The Nomination and Remuneration Committee met Once in the Financial Year 2022-2023 on 18/03/2023. The necessary quorum was present in the said meetings.

The Chairman of the Nomination and Remuneration Committee was present at the last Annual General Meeting of the Company held on 30/09/2022.

The composition of the Committee and the details of meetings held and attended by the Directors are as under:

Ankur M Mehta : Non- Executive and Independent Director, Chairman

Deven Narendra Sanghvi : Non- Executive and Independent Director, Member Hiten R Mehta : Non-Executive Director, Member

Role of nomination and remuneration committee, inter-alia, include the following:

(1) Formulation of the criteria for determining qualifications, positive attributes and independence of a director and recommend to the Board of Directors a policy relating to, the remuneration of the directors, key managerial personnel and other employees;

(2) Formulation of criteria for evaluation of performance of independent directors and the board of directors;

(3) Devising a policy on diversity of board of directors;

(4) Identifying persons who are qualified to become directors and who may be appointed in senior management in accordance with the criteria laid down and recommend to the board of directors their appointment and removal.

(5) Whether to extend or continue the term of appointment of the independent director, on the basis of the report of performance evaluation of independent directors.

(6) To recommend to the Board all remuneration, in whatever form, payable to senior management.

The policy on directors'' appointment and remuneration including criteria for determining qualifications, positive attributes, independence of a director and other matters is available on company''s website.

Remuneration of Directors

The remuneration of the Whole- Time Director is recommended by the Remuneration Committee and then approved by the Board of Directors and subsequently by the shareholders in general meeting within the limits prescribed in Companies Act, 2013.

Criteria for making payments

Non-Executive Directors of the Company are paid sitting fees for attending Board and Committee Meetings and no Commission is drawn by either of them during the year.

Performance evaluation criteria for Independent Directors:

1) Attendance and participations in the meetings.

2) Preparing adequately for the board meetings.

3) Contribution towards strategy formation and other areas impacting company performance

4) Rendering independent, unbiased opinion and resolution of issues at meetings.

5) Safeguard of confidential information.

6) Initiative in terms of new ideas and planning for the Company.

7) Timely inputs on the minutes of the meetings of the Board and Committee''s.

8) Raising of concerns to the Board

Remuneration Policy

The Nomination and Remuneration Policy devised in accordance with Section 178(3) and (4) of the Companies Act, 2013 is available at the website of the Company: www.alacritysec.com .

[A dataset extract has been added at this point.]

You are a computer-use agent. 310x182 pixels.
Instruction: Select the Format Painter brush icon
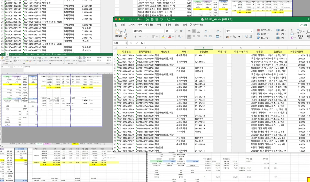pos(125,37)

Further, criteria of making payments to non-executive directors, the details of remuneration paid to all the Directors and the other disclosures required to be made under SEBI (Listing Obligations and Disclosure Requirements) Regulations, 2015 have been published below:

•Stakeholder Relationship Committee

The Stakeholder Relationship Committee of the Company is constituted in line with Regulation 20 of SEBI (Listing Obligations and Disclosure Requirements) Regulations, 2015. The Committee comprises of 2 NonExecutive Independent Directors, 1 Executive Director.

The committee looks into the shareholders and investors grievances that are not settled at the level of Compliance Officer and helps to expedite the share transfers and related matters. The Committee periodically reviews the status of stakeholders'' grievances and redressal of the same.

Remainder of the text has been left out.